**** Text
Das ist das komplette Zahlensystem.

Die Begrenzheit des Zahlensystems vom Aufbau her

Die römischen Zahlen weisen insgesamt 7 verschiedene Zahlzeichen auf. Bei der konkreten Anwendung der Zahlzeichen ergibt sich aber ein maximaler Zahlenwert, und zwar: MMMCMXCIX = 3999. Einen größeren Zahlenwert kann man mittels der einem zur Verfügung stehenden römischen Zahlzeichen nicht darstellen.
********
**** Vorliegende Angaben
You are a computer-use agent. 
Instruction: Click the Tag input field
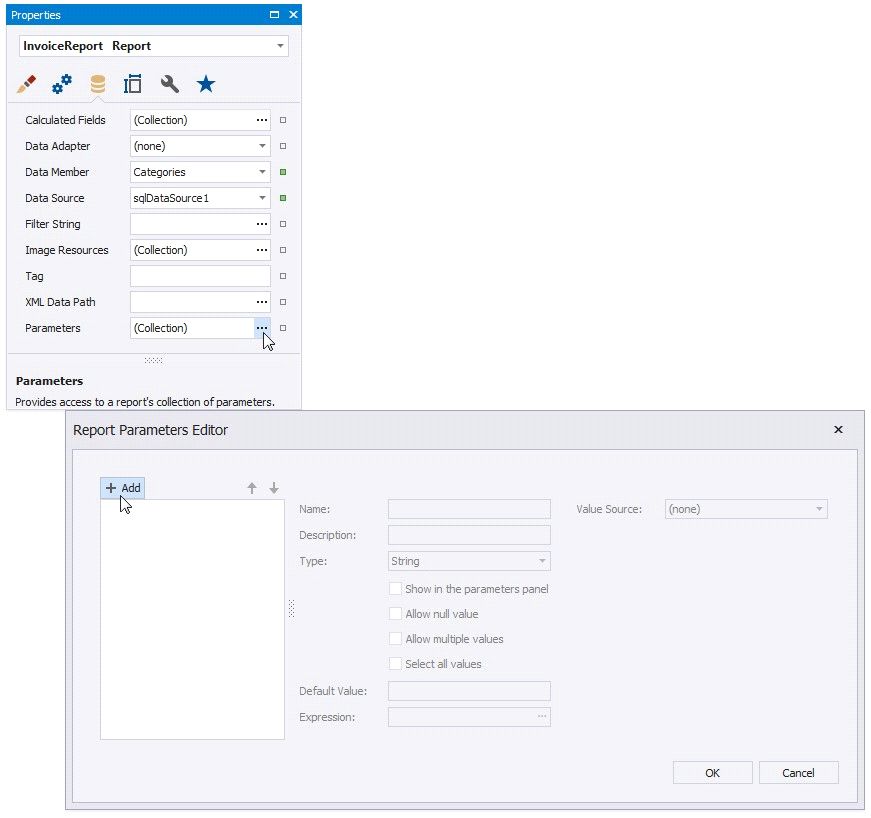[200, 276]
********
▶ [Arbeitsaufträge]
a – Drucken Sie den Text über römische Zahlen von „Die römischen Zahlen“ bis einschließlich „Zahlzeichen nicht darstellen.“ wortgetreu aus.
b – Fassen Sie den Text über römische Zahlen in zwei Sätzen zusammen.
c – Wie viele verschiedene Zahlzeichen haben die römischen Zahlen laut dem Text?

▶ [Lösungen]
a –
Die römischen Zahlen weisen insgesamt 7 verschiedene Zahlzeichen auf. Bei der konkreten Anwendung der Zahlzeichen ergibt sich aber ein maximaler Zahlenwert, und zwar: MMMCMXCIX = 3999. Einen größeren Zahlenwert kann man mittels der einem zur Verfügung stehenden römischen Zahlzeichen nicht darstellen.

b – Die römischen Zahlen weisen insgesamt sieben verschiedene Zahlzeichen auf. Mit ihnen lässt sich höchstens der Zahlenwert MMMCMXCIX, also 3999, darstellen, während größere Werte damit nicht darstellbar sind.

c – Sieben.